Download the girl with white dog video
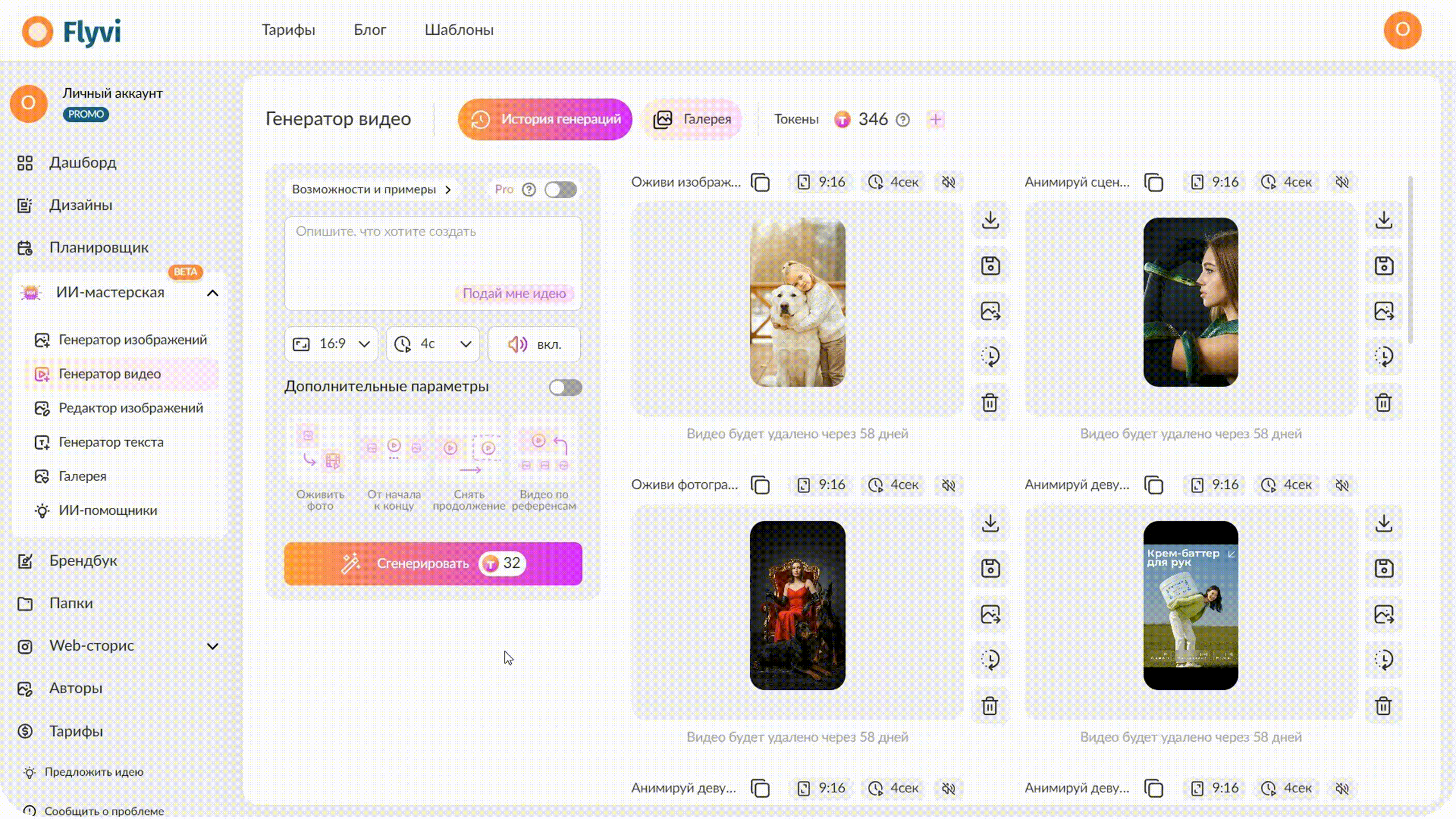The height and width of the screenshot is (819, 1456). tap(990, 220)
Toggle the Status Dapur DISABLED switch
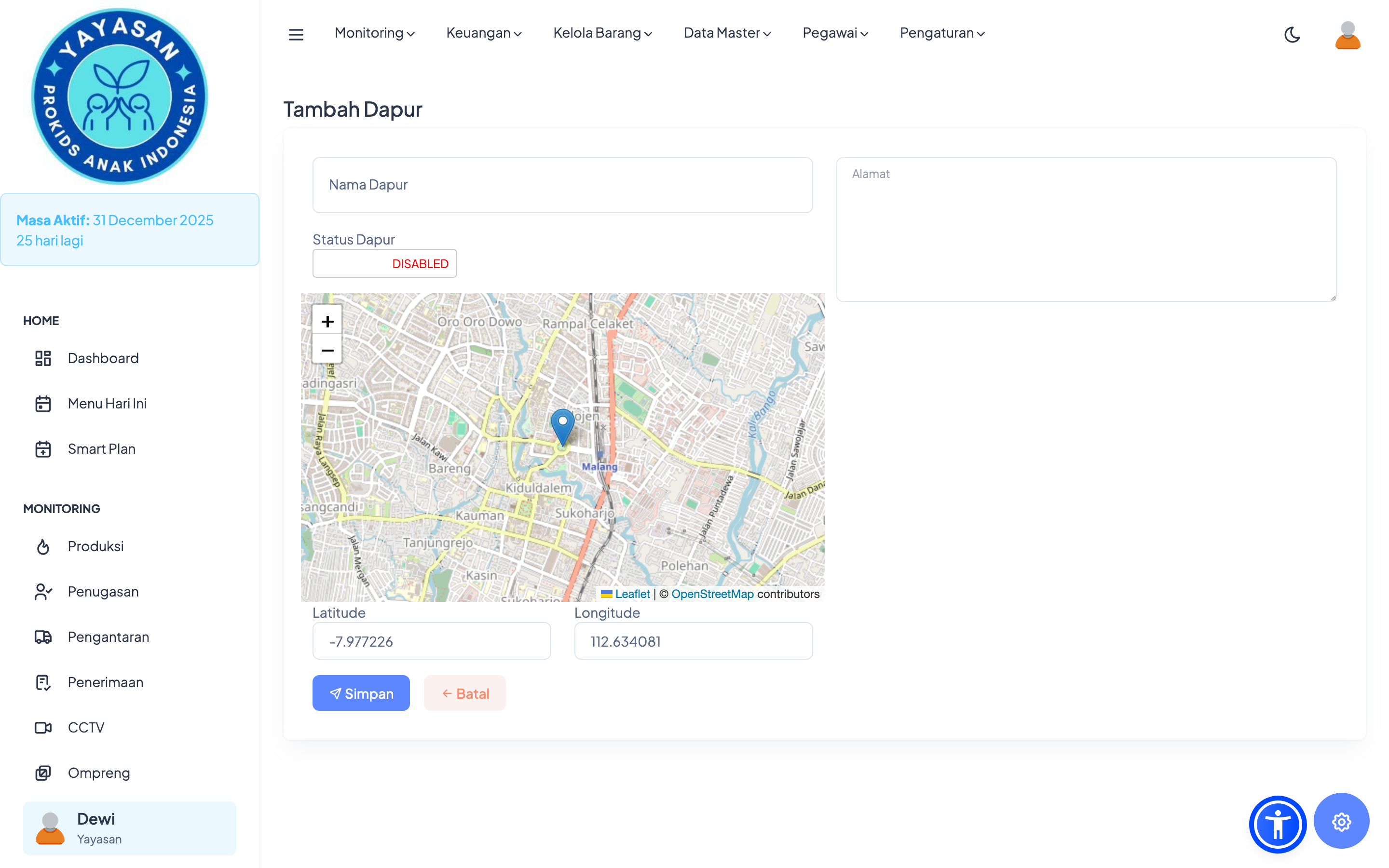 click(384, 263)
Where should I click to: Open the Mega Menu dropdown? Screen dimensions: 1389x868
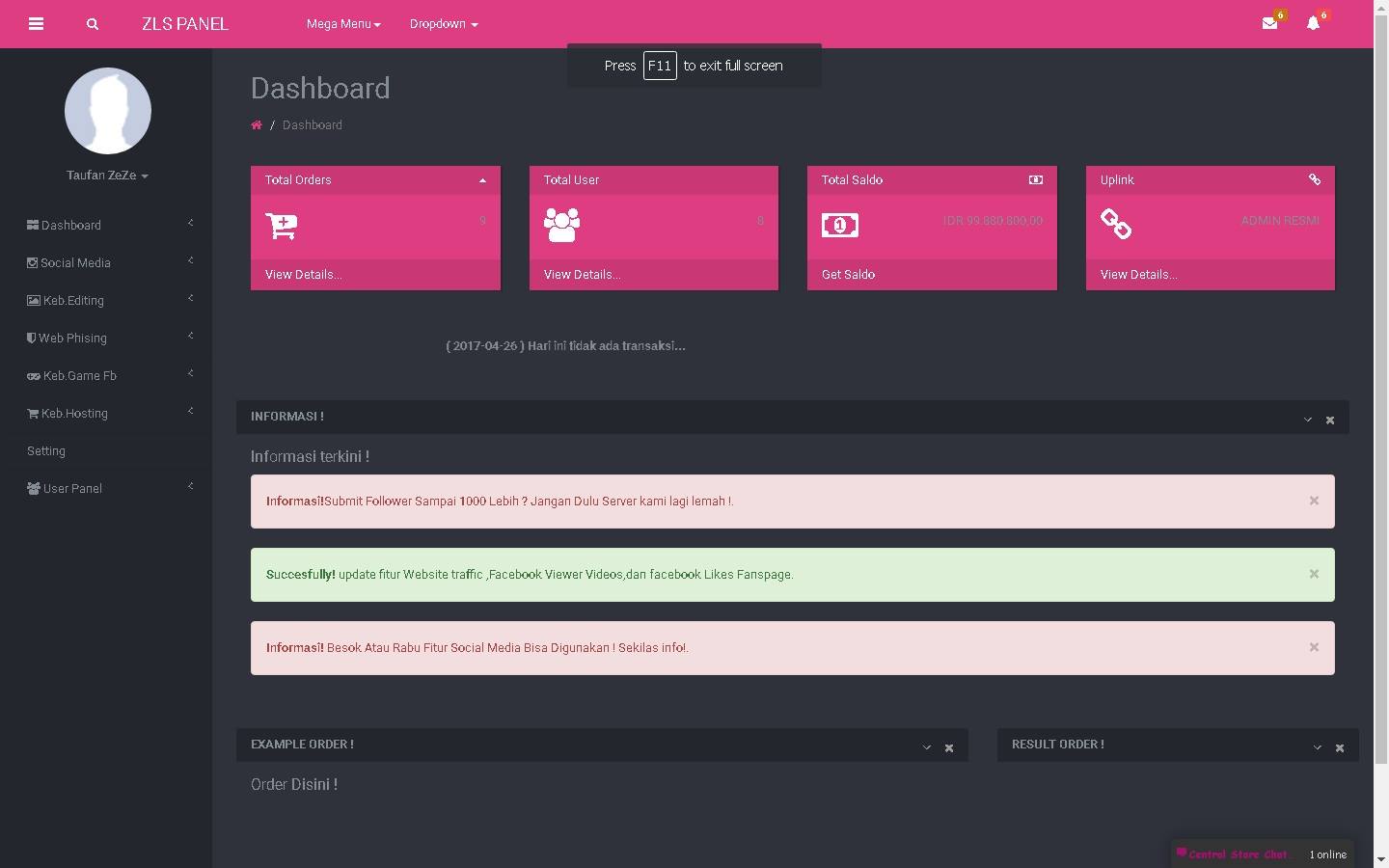click(343, 23)
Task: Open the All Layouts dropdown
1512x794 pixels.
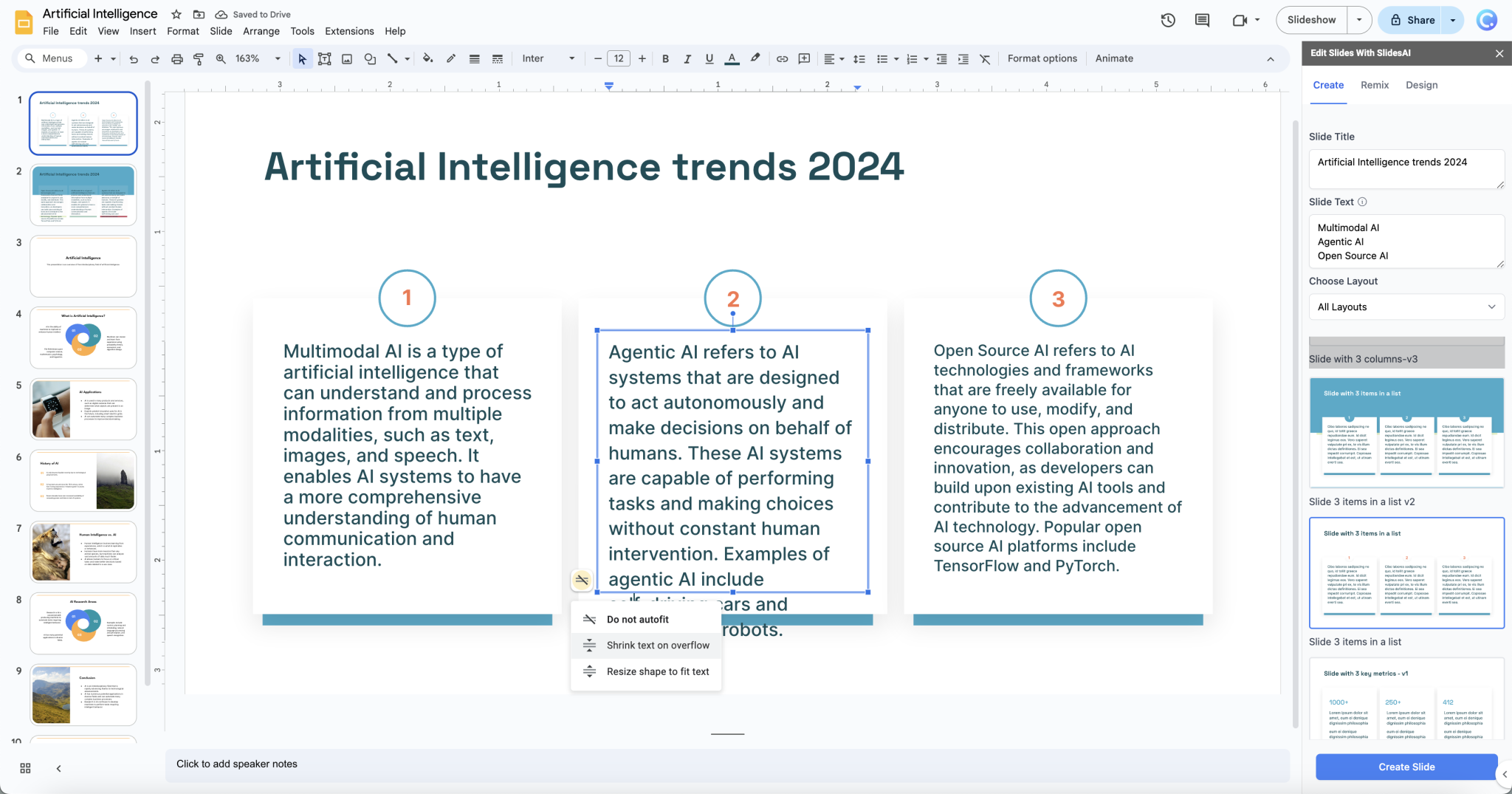Action: [1404, 307]
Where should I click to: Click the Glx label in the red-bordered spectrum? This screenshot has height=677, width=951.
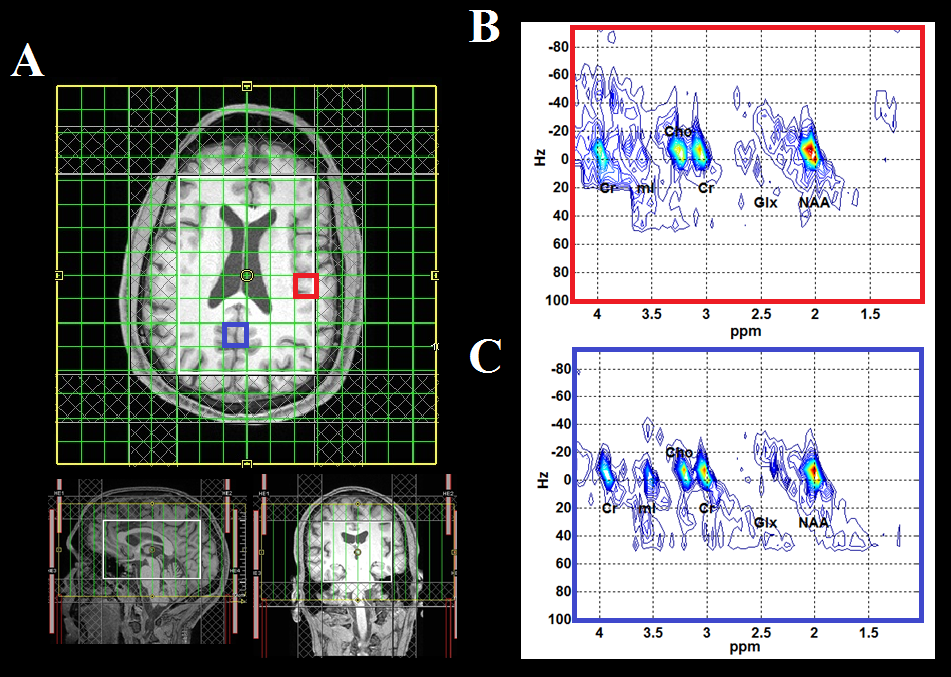click(766, 202)
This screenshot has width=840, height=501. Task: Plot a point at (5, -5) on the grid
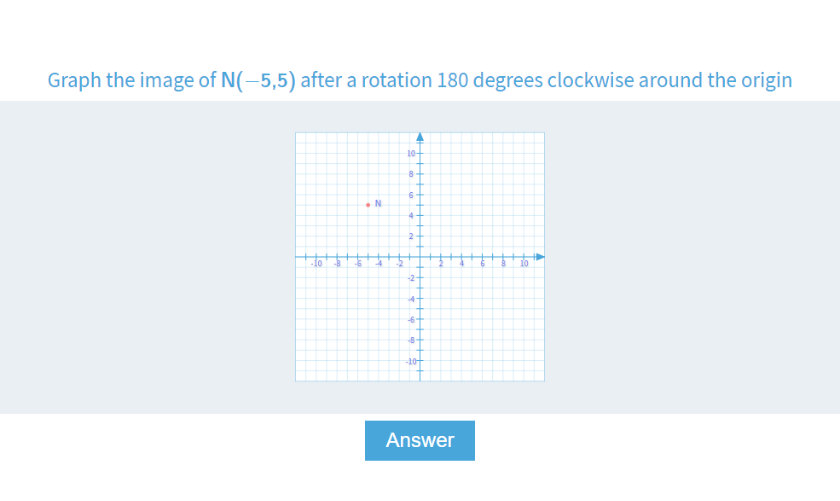[x=472, y=309]
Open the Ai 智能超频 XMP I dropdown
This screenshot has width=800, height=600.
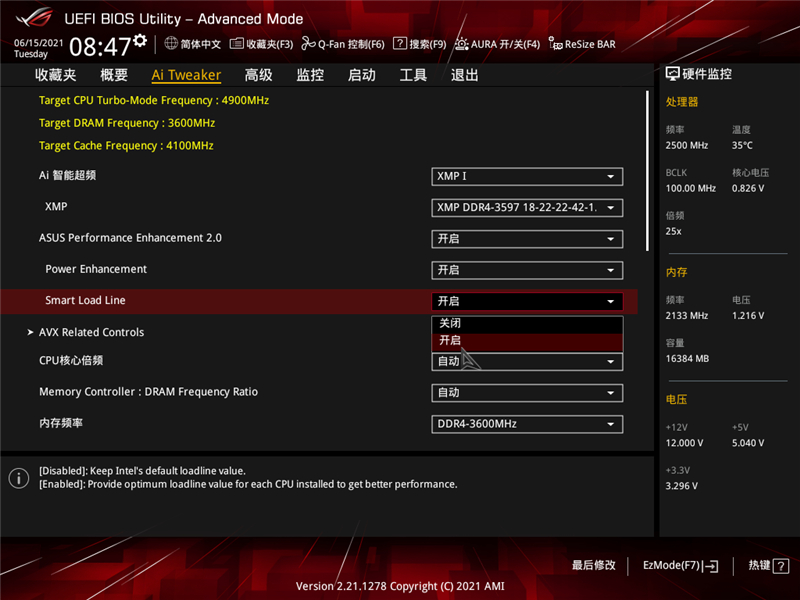click(527, 177)
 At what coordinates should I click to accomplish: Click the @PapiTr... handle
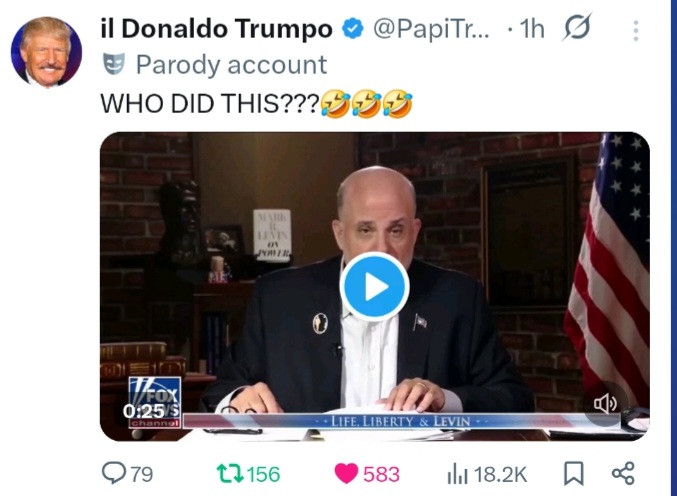pos(432,30)
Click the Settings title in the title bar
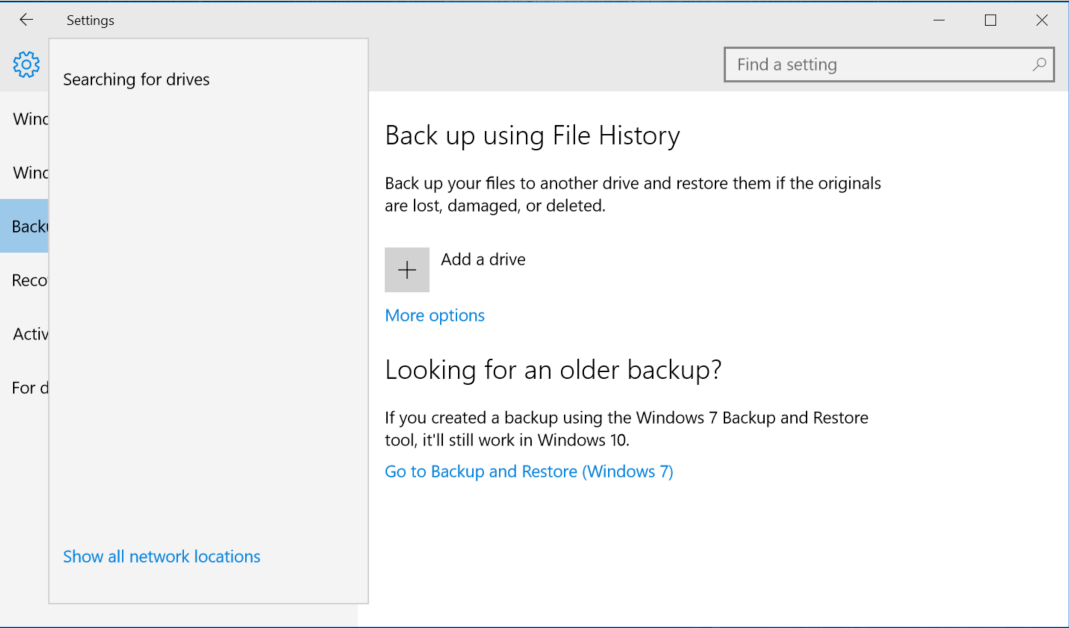The image size is (1069, 628). pyautogui.click(x=90, y=19)
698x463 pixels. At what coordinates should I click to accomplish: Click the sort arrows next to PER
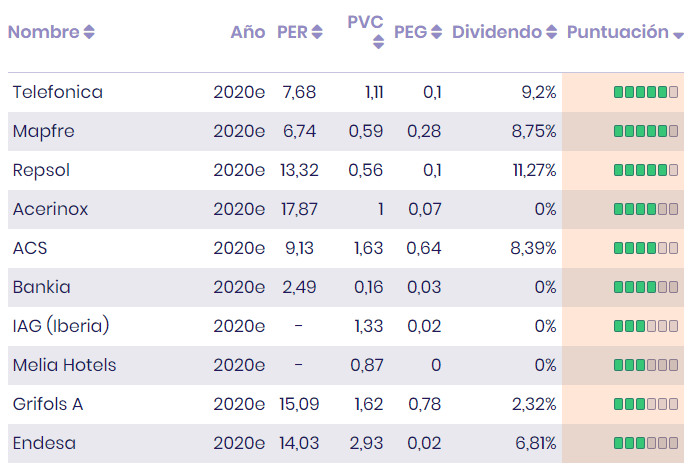point(317,33)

§ §

§ What the exercise asks:
Please copy every one of the records above line for line, leaving out the pictures.

§ Response to this exercise:
Download the girl with white dog video
The height and width of the screenshot is (819, 1456). tap(990, 220)
Toggle the Status Dapur DISABLED switch
 click(384, 263)
Where should I click to: Open the Mega Menu dropdown? Screen dimensions: 1389x868
click(343, 23)
Task: Open the All Layouts dropdown
1512x794 pixels.
Action: [1404, 307]
Where should I click to: Click the Glx label in the red-bordered spectrum? This screenshot has height=677, width=951.
click(766, 202)
This screenshot has width=840, height=501. Task: Plot a point at (5, -5) on the grid
[x=472, y=309]
Open the Ai 智能超频 XMP I dropdown
This screenshot has width=800, height=600.
click(527, 177)
 At what coordinates should I click to accomplish: Click the @PapiTr... handle
pos(432,30)
Click the Settings title in the title bar
The image size is (1069, 628). pyautogui.click(x=90, y=19)
698x463 pixels. At what coordinates should I click to accomplish: Click the sort arrows next to PER
point(317,33)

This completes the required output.